Mrs. Westenra's selfishness appears clearly when Dr. Seward introduces Van Helsing to her as his consultant about Lucy's illness. Seward notes that Mrs. Westenra is “alarmed, but not nearly as much as I expected. … Here, in a case where any shock may prove fatal, matters are so ordered that … things not personal … do not seem to reach her.” Seward calls her attitude “an ordered selfishness” (p. 129). Later on, when a wolf which Dracula has freed from the London Zoo thrusts his head through Lucy's window while her mother is with her, Mrs. Westenra, according to Lucy's report of the incident, “crie[s] out in fright … and clutche[s] wildly at anything that would help her,” including the protective garlic wreath which she tears from Lucy's neck (p. 151).

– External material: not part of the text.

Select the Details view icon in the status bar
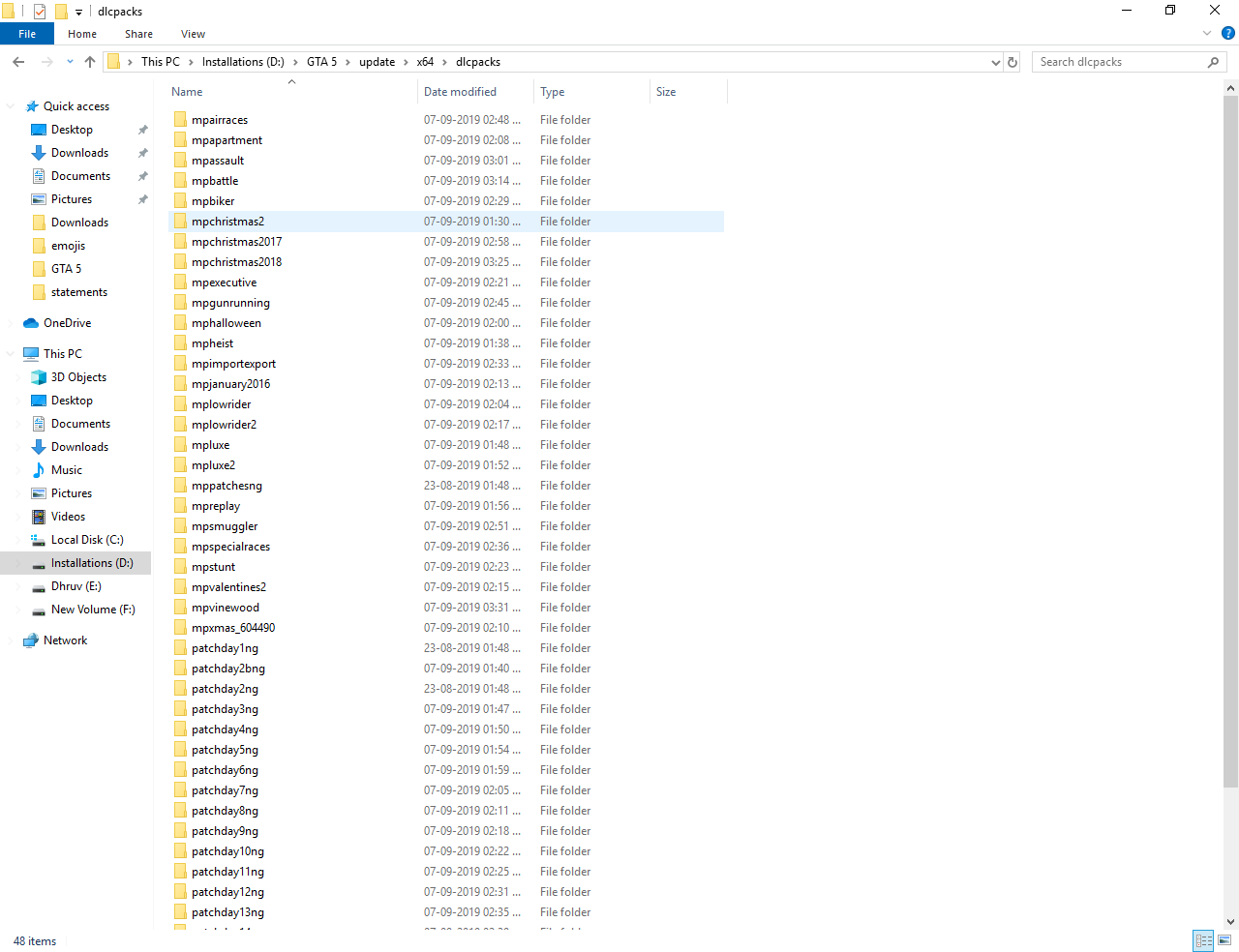 pyautogui.click(x=1203, y=940)
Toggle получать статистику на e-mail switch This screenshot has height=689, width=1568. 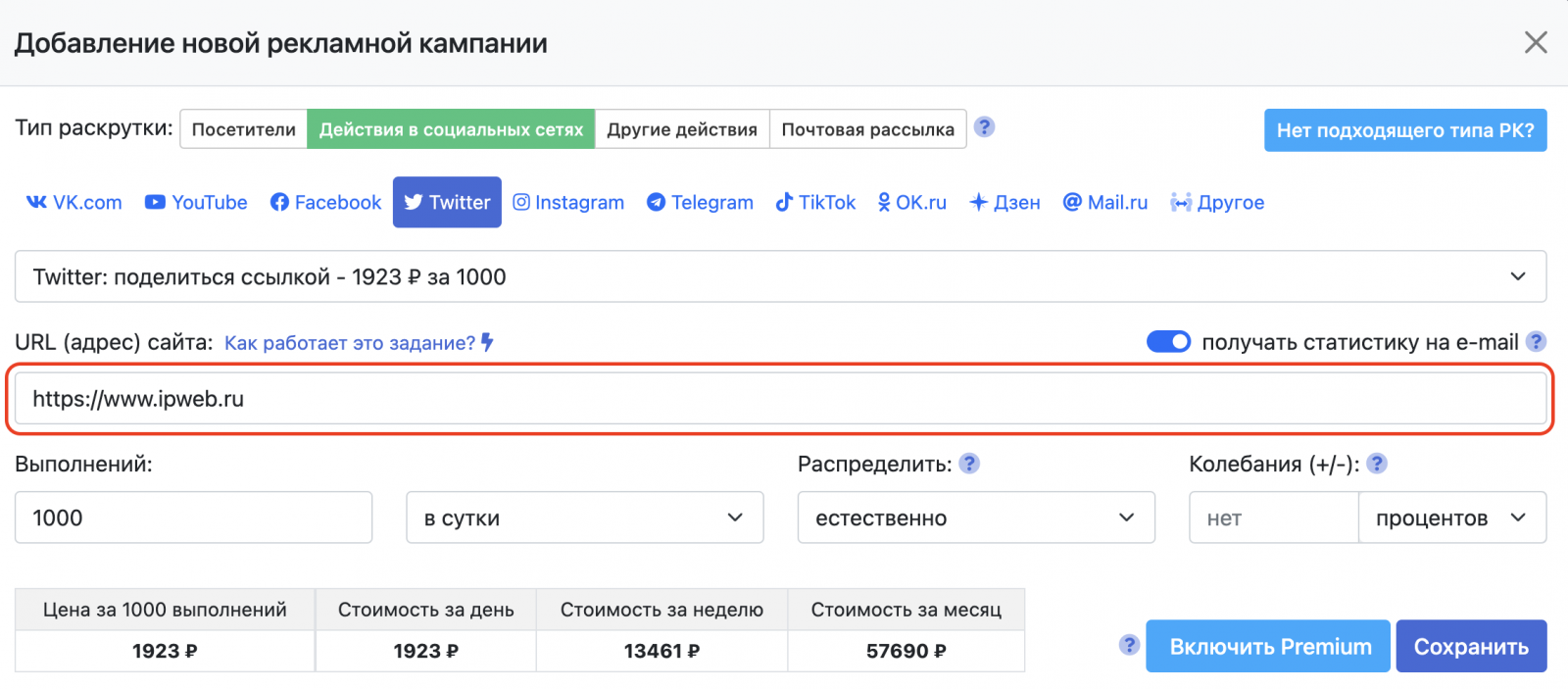[x=1168, y=342]

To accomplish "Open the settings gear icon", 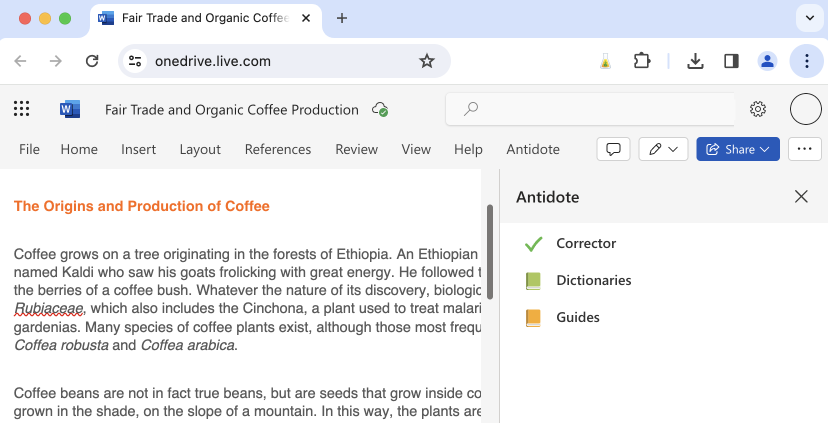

Lucy's antipathy toward her mother is strongly suggested in Lucy's affection for a particular seat in the Whitby parish cemetery and is suggested also in the episode of the wolf. The cemetery seat is introduced in a scene in which Mina and Lucy, sitting in the seat, talk with Mr. Swales, an old native, who argues that epitaphs are usually untrue. To prove his claim he points to the epitaph of George Canon on a slab under their feet. The epitaph says that the slab and seat were “erected by his sorrowing mother to her dearly beloved son” and that he “died, in the hope of a glorious resurrection.” Swales states that “the sorrowin' mother was a hell-cat that hated him … an' he hated her so that he committed suicide in order that she mightn't get an insurance she put on his life.” Although George Canon was outspoken in his filial rebellion, the antagonism between him and his hypocritical mother parallels closely the implicit antagonism between Lucy and Mrs. Westenra. Lucy's response to Swales is revealing: “Oh, why did you tell us of this? It is my favourite seat, and I cannot leave it; and now I find I must go on sitting over the grave of a suicide” (pp. 76-77).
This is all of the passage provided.